_Work instruction_
Every entry needs to be written out again exactly.
+++ Raw data +++
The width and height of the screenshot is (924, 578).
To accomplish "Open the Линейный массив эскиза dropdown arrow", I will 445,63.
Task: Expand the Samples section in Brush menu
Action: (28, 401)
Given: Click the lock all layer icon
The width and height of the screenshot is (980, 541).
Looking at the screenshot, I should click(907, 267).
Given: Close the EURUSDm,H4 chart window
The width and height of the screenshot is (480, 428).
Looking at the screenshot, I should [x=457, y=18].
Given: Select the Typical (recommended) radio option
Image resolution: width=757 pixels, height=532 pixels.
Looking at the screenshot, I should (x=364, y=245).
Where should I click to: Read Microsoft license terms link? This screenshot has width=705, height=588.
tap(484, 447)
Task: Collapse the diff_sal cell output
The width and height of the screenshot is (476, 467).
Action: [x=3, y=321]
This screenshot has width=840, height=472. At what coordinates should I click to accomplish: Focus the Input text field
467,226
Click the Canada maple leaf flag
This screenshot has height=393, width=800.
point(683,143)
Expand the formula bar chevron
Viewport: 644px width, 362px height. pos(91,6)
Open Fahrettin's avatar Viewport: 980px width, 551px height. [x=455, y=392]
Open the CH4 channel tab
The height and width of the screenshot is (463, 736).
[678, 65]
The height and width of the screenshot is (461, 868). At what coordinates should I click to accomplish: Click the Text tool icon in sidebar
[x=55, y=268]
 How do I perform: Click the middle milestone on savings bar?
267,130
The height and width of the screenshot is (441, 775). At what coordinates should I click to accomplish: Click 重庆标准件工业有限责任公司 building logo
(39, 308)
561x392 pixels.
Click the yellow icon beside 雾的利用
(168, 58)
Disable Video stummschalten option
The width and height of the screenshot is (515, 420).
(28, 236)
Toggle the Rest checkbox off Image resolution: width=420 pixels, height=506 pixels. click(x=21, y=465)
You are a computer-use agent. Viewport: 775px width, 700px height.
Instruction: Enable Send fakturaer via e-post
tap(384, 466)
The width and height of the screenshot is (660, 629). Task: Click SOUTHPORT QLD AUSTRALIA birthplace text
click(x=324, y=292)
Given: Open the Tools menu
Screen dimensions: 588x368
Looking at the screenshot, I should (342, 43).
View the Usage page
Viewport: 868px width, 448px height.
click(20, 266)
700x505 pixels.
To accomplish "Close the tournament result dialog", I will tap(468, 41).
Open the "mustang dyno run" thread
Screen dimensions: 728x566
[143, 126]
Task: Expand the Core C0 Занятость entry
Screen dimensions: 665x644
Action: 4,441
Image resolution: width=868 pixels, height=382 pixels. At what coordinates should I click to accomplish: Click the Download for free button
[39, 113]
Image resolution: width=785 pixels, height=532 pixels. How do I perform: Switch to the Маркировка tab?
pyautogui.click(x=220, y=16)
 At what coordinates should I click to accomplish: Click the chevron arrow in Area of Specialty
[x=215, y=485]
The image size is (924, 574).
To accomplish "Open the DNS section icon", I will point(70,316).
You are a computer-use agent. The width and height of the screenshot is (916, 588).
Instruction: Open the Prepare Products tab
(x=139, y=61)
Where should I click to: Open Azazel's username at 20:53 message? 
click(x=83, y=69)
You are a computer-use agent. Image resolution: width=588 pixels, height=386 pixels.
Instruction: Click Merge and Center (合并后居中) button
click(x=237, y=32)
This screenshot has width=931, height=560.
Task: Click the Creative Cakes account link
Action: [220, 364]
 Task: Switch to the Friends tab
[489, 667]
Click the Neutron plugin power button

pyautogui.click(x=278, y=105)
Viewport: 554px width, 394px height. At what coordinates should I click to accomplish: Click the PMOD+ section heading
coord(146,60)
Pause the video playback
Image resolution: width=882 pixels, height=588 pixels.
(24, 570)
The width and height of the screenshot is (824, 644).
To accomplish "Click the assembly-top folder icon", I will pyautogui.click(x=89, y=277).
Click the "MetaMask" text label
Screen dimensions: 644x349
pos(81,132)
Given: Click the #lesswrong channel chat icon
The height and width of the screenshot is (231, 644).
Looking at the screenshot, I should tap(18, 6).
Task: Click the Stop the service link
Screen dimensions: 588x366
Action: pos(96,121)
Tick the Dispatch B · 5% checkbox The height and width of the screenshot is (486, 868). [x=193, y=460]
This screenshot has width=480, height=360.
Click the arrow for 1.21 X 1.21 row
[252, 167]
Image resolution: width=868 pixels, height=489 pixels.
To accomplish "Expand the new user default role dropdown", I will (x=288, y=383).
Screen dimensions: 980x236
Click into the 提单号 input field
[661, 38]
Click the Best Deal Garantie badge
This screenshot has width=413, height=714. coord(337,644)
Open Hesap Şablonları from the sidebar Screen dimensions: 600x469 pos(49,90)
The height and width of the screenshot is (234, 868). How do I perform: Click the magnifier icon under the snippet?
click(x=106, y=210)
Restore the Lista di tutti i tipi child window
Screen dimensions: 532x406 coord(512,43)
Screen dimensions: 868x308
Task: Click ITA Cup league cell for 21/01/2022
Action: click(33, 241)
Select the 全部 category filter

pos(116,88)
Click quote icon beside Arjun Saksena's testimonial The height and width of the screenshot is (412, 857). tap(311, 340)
+++
_Reply_
The width and height of the screenshot is (924, 578).
To accomplish "Open the Линейный массив эскиза dropdown arrow", I will 445,63.
Task: Expand the Samples section in Brush menu
Action: (28, 401)
Given: Click the lock all layer icon
The width and height of the screenshot is (980, 541).
Looking at the screenshot, I should click(907, 267).
Given: Close the EURUSDm,H4 chart window
The width and height of the screenshot is (480, 428).
Looking at the screenshot, I should [x=457, y=18].
Given: Select the Typical (recommended) radio option
Image resolution: width=757 pixels, height=532 pixels.
Looking at the screenshot, I should (x=364, y=245).
Where should I click to: Read Microsoft license terms link? This screenshot has width=705, height=588.
tap(484, 447)
Task: Collapse the diff_sal cell output
The width and height of the screenshot is (476, 467).
Action: [x=3, y=321]
This screenshot has width=840, height=472. At what coordinates should I click to accomplish: Focus the Input text field
467,226
Click the Canada maple leaf flag
This screenshot has height=393, width=800.
point(683,143)
Expand the formula bar chevron
Viewport: 644px width, 362px height. pos(91,6)
Open Fahrettin's avatar Viewport: 980px width, 551px height. [x=455, y=392]
Open the CH4 channel tab
The height and width of the screenshot is (463, 736).
[678, 65]
The height and width of the screenshot is (461, 868). At what coordinates should I click to accomplish: Click the Text tool icon in sidebar
[x=55, y=268]
 How do I perform: Click the middle milestone on savings bar?
267,130
The height and width of the screenshot is (441, 775). At what coordinates should I click to accomplish: Click 重庆标准件工业有限责任公司 building logo
(39, 308)
561x392 pixels.
Click the yellow icon beside 雾的利用
(168, 58)
Disable Video stummschalten option
The width and height of the screenshot is (515, 420).
(28, 236)
Toggle the Rest checkbox off Image resolution: width=420 pixels, height=506 pixels. click(x=21, y=465)
You are a computer-use agent. Viewport: 775px width, 700px height.
Instruction: Enable Send fakturaer via e-post
tap(384, 466)
The width and height of the screenshot is (660, 629). Task: Click SOUTHPORT QLD AUSTRALIA birthplace text
click(x=324, y=292)
Given: Open the Tools menu
Screen dimensions: 588x368
Looking at the screenshot, I should (342, 43).
View the Usage page
Viewport: 868px width, 448px height.
click(20, 266)
700x505 pixels.
To accomplish "Close the tournament result dialog", I will tap(468, 41).
Open the "mustang dyno run" thread
Screen dimensions: 728x566
[143, 126]
Task: Expand the Core C0 Занятость entry
Screen dimensions: 665x644
Action: 4,441
Image resolution: width=868 pixels, height=382 pixels. At what coordinates should I click to accomplish: Click the Download for free button
[39, 113]
Image resolution: width=785 pixels, height=532 pixels. How do I perform: Switch to the Маркировка tab?
pyautogui.click(x=220, y=16)
 At what coordinates should I click to accomplish: Click the chevron arrow in Area of Specialty
[x=215, y=485]
The image size is (924, 574).
To accomplish "Open the DNS section icon", I will point(70,316).
You are a computer-use agent. The width and height of the screenshot is (916, 588).
Instruction: Open the Prepare Products tab
(x=139, y=61)
Where should I click to: Open Azazel's username at 20:53 message? 
click(x=83, y=69)
You are a computer-use agent. Image resolution: width=588 pixels, height=386 pixels.
Instruction: Click Merge and Center (合并后居中) button
click(x=237, y=32)
This screenshot has width=931, height=560.
Task: Click the Creative Cakes account link
Action: [220, 364]
 Task: Switch to the Friends tab
[489, 667]
Click the Neutron plugin power button

pyautogui.click(x=278, y=105)
Viewport: 554px width, 394px height. At what coordinates should I click to accomplish: Click the PMOD+ section heading
coord(146,60)
Pause the video playback
Image resolution: width=882 pixels, height=588 pixels.
(24, 570)
The width and height of the screenshot is (824, 644).
To accomplish "Click the assembly-top folder icon", I will pyautogui.click(x=89, y=277).
Click the "MetaMask" text label
Screen dimensions: 644x349
pos(81,132)
Given: Click the #lesswrong channel chat icon
The height and width of the screenshot is (231, 644).
Looking at the screenshot, I should tap(18, 6).
Task: Click the Stop the service link
Screen dimensions: 588x366
Action: pos(96,121)
Tick the Dispatch B · 5% checkbox The height and width of the screenshot is (486, 868). [x=193, y=460]
This screenshot has width=480, height=360.
Click the arrow for 1.21 X 1.21 row
[252, 167]
Image resolution: width=868 pixels, height=489 pixels.
To accomplish "Expand the new user default role dropdown", I will (x=288, y=383).
Screen dimensions: 980x236
Click into the 提单号 input field
[661, 38]
Click the Best Deal Garantie badge
This screenshot has width=413, height=714. coord(337,644)
Open Hesap Şablonları from the sidebar Screen dimensions: 600x469 pos(49,90)
The height and width of the screenshot is (234, 868). How do I perform: Click the magnifier icon under the snippet?
click(x=106, y=210)
Restore the Lista di tutti i tipi child window
Screen dimensions: 532x406 coord(512,43)
Screen dimensions: 868x308
Task: Click ITA Cup league cell for 21/01/2022
Action: click(33, 241)
Select the 全部 category filter

pos(116,88)
Click quote icon beside Arjun Saksena's testimonial The height and width of the screenshot is (412, 857). tap(311, 340)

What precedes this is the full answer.